WORK TASK: Give the lines again exactly as they appear below, from the line with "Identify the click" to the line with "Replacement Policy (113, 288)", both included, and only those lines. Leave every picture out.

DATA FOR PROCESSING:
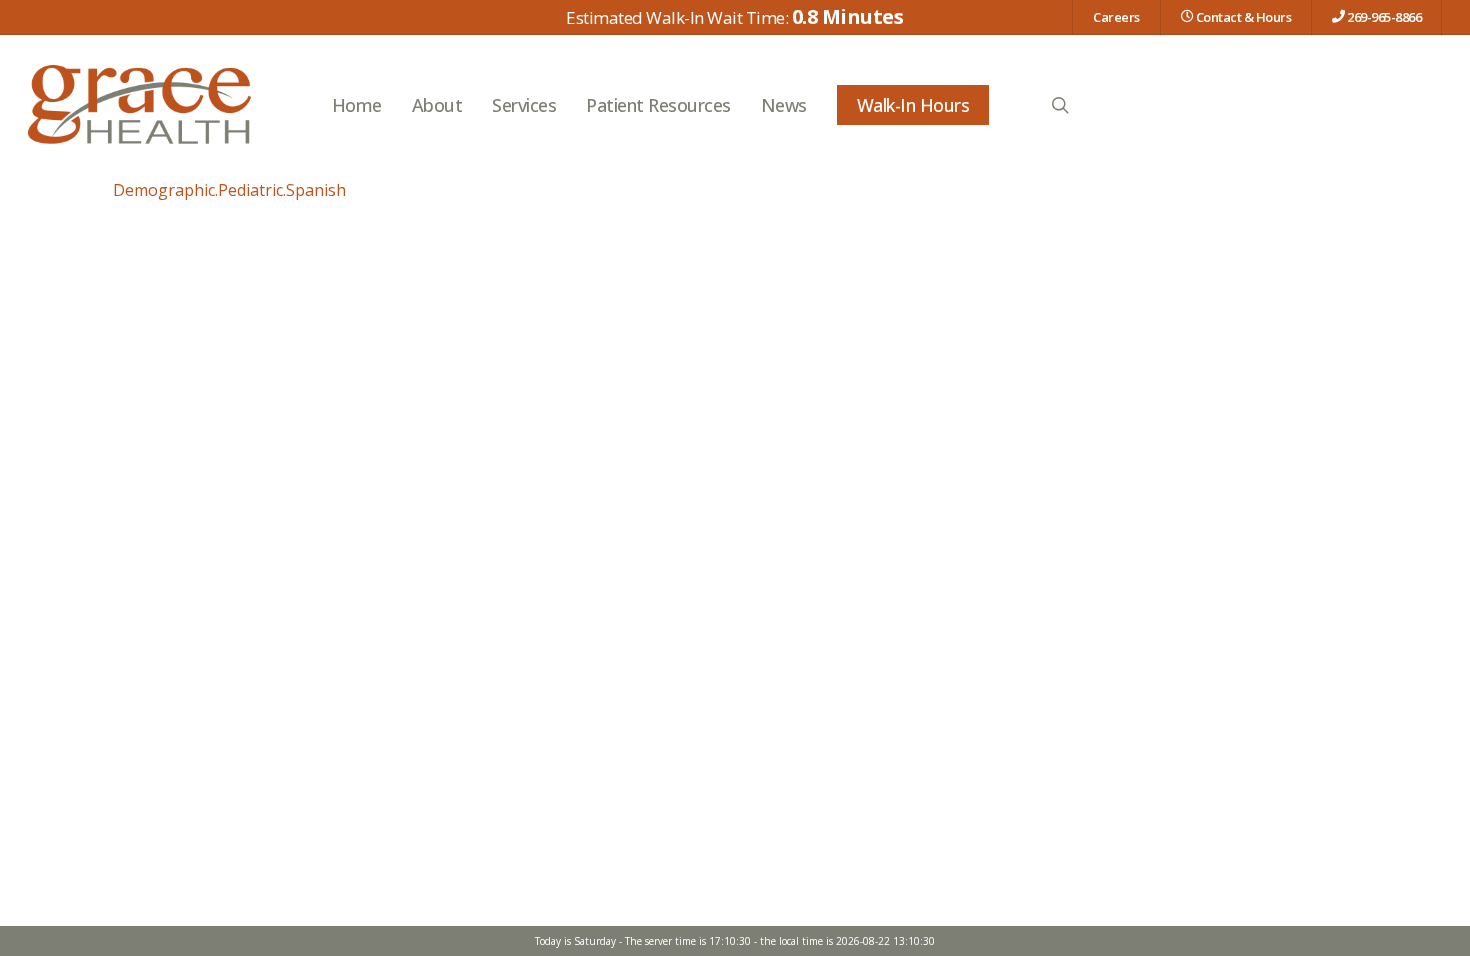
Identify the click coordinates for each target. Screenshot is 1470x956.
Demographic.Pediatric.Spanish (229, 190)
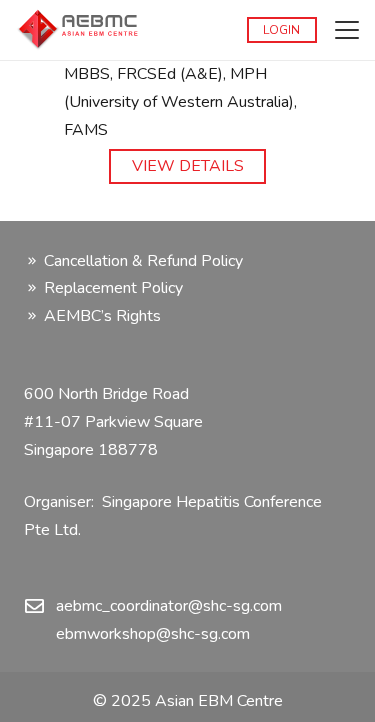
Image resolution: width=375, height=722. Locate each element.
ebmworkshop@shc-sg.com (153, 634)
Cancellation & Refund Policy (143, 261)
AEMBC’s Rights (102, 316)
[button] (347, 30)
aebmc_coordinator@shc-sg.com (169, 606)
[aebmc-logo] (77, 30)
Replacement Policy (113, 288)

==

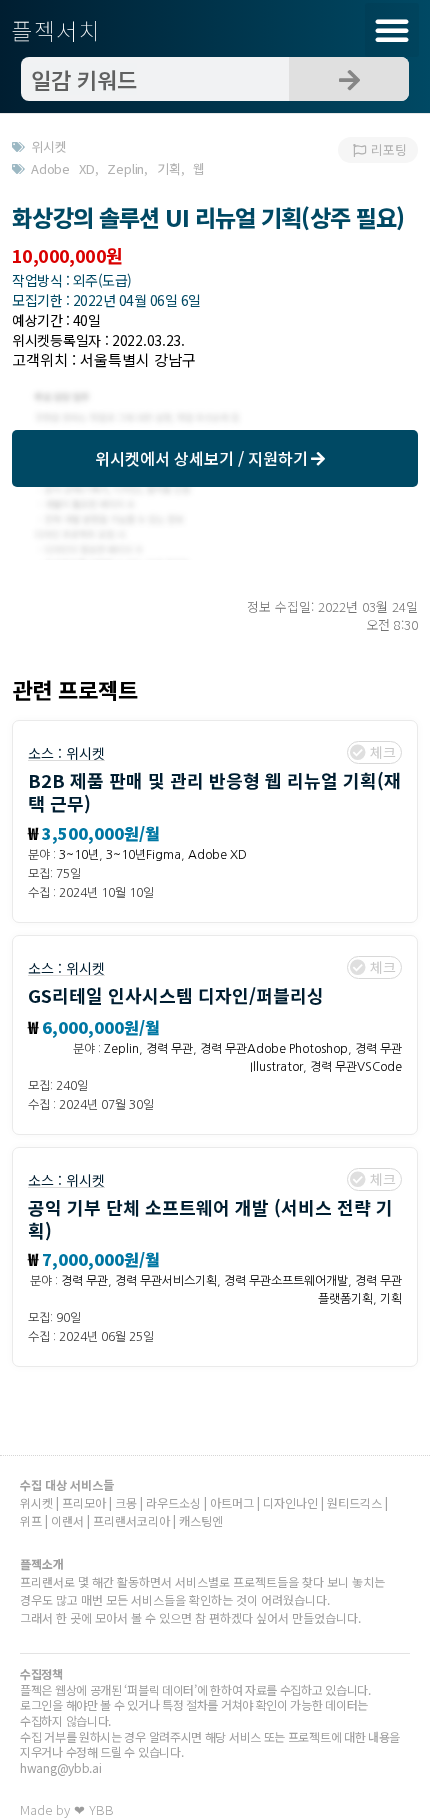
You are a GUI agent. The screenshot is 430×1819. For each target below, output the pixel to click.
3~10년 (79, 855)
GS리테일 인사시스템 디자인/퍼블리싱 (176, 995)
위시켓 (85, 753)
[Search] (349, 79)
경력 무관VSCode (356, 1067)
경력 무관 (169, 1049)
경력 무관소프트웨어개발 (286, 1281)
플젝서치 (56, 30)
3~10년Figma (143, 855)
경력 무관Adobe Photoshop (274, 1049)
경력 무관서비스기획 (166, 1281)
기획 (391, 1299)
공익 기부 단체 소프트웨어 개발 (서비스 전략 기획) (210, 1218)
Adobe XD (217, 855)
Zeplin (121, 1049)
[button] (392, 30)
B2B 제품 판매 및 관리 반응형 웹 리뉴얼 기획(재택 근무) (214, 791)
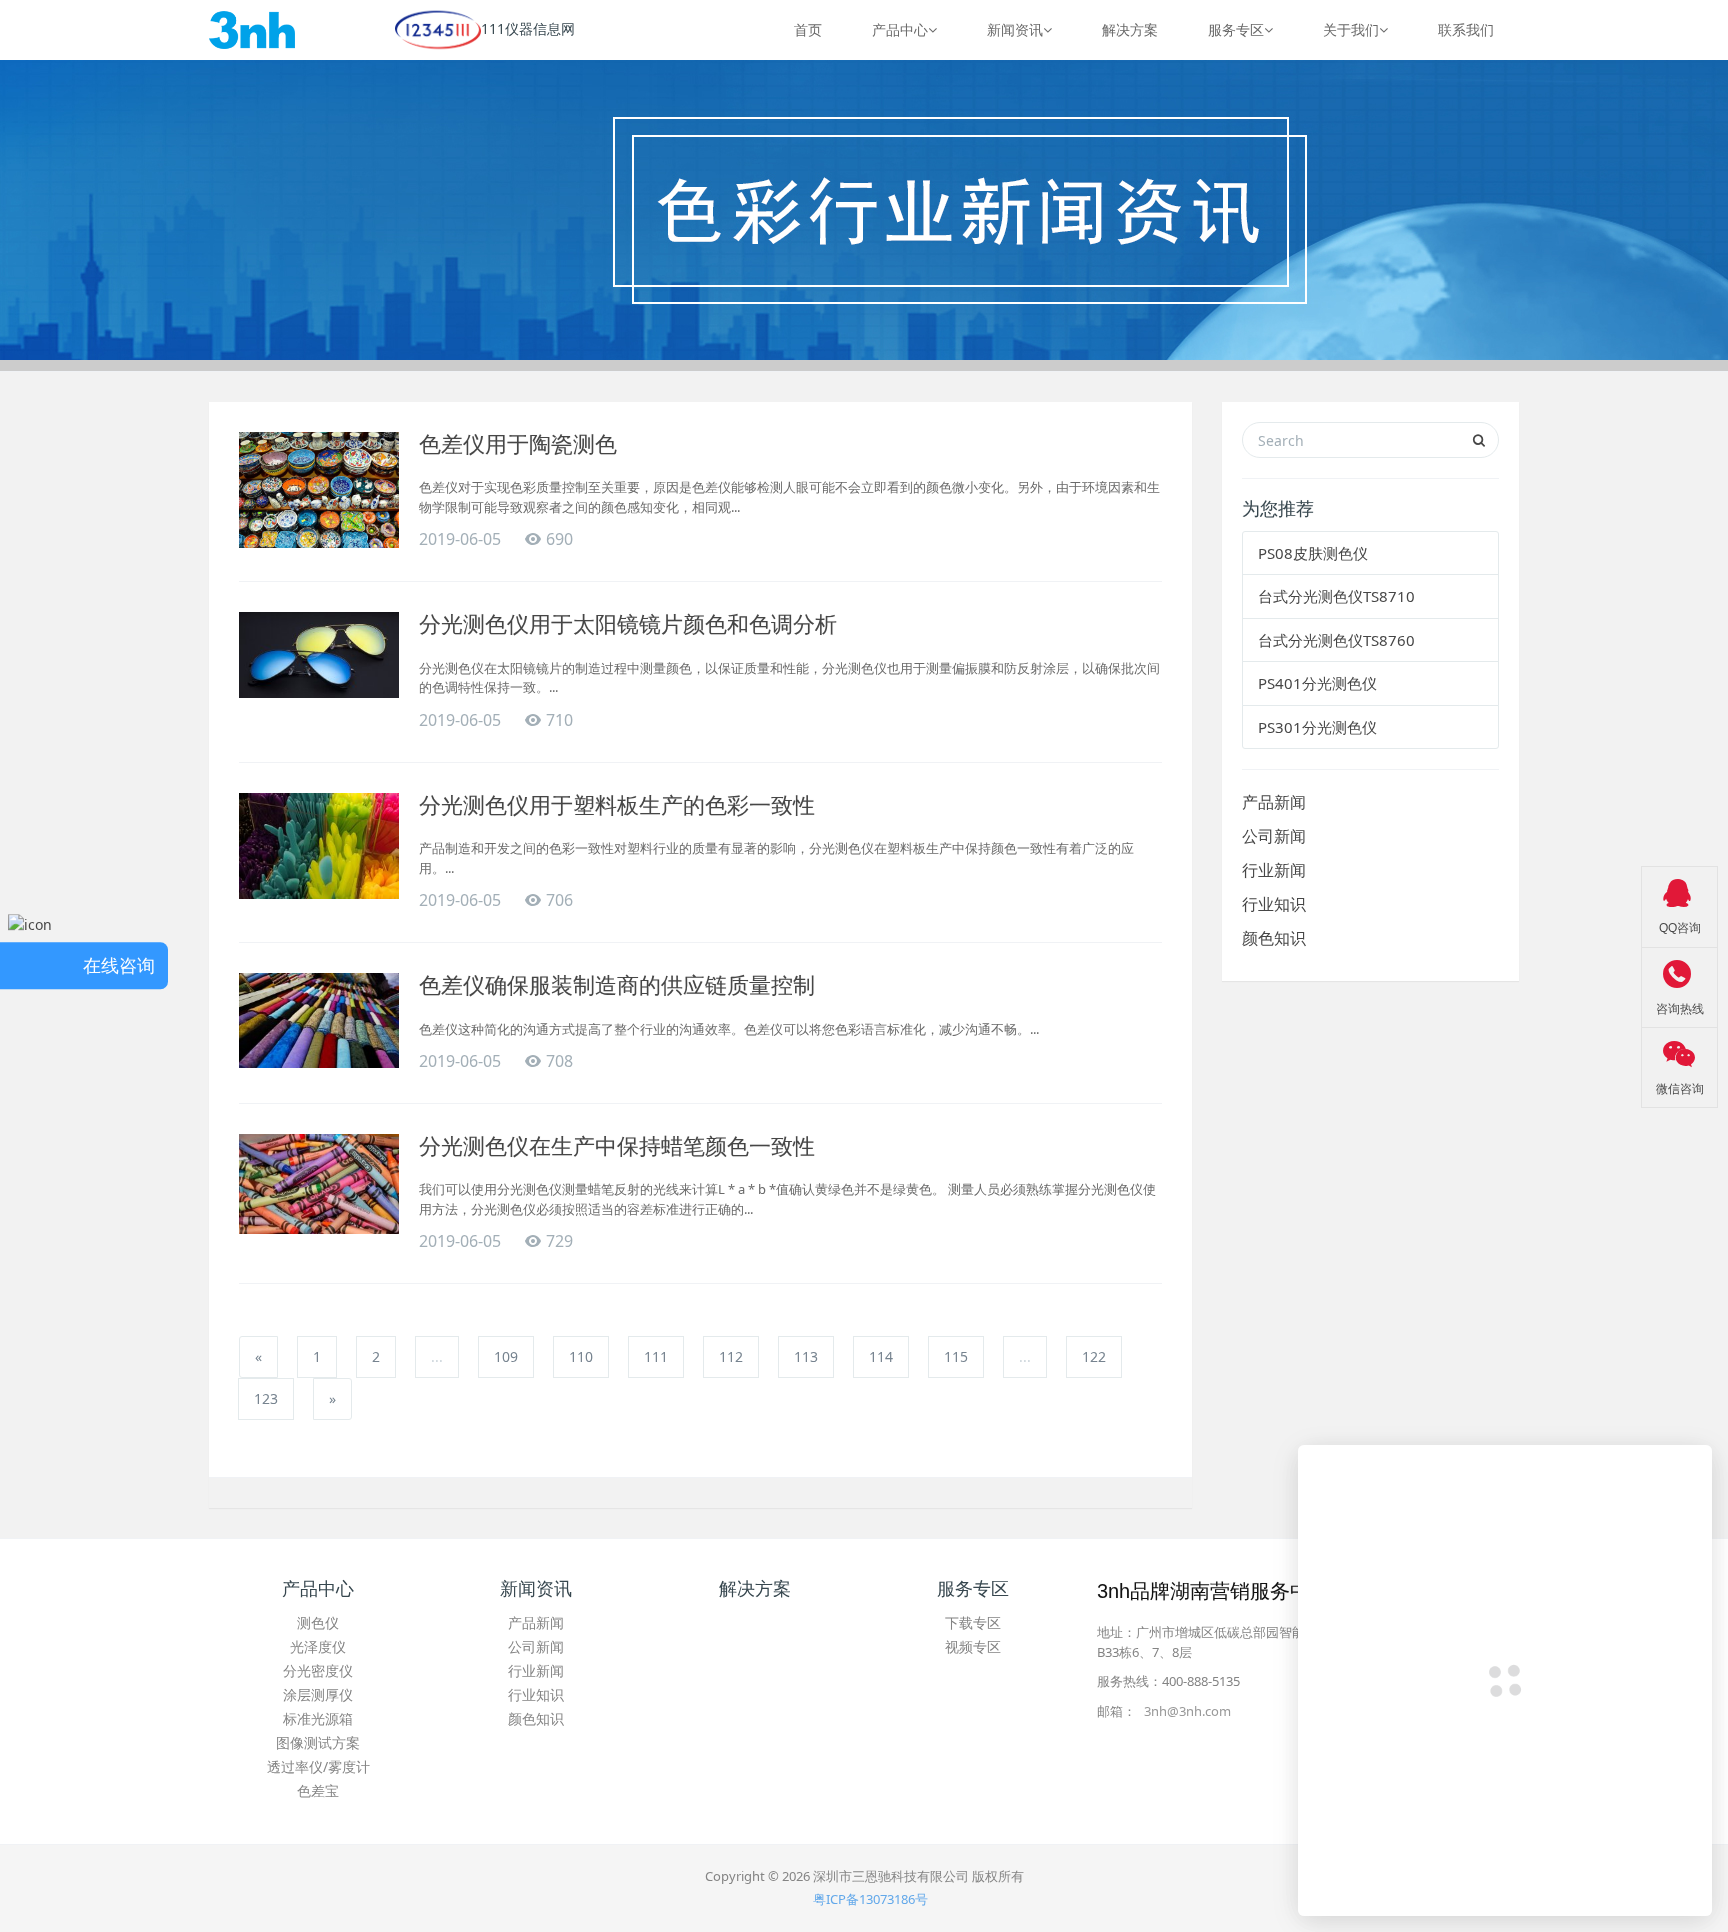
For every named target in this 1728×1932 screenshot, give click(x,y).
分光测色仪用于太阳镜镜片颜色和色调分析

EXERCISE SOLUTION:
Identify the click coordinates for each target. Screenshot is 1470x956.
Demographic.Pediatric.Spanish (229, 190)
Image resolution: width=375, height=722. Locate each element.
ebmworkshop@shc-sg.com (153, 634)
Cancellation & Refund Policy (143, 261)
AEMBC’s Rights (102, 316)
[button] (347, 30)
aebmc_coordinator@shc-sg.com (169, 606)
[aebmc-logo] (77, 30)
Replacement Policy (113, 288)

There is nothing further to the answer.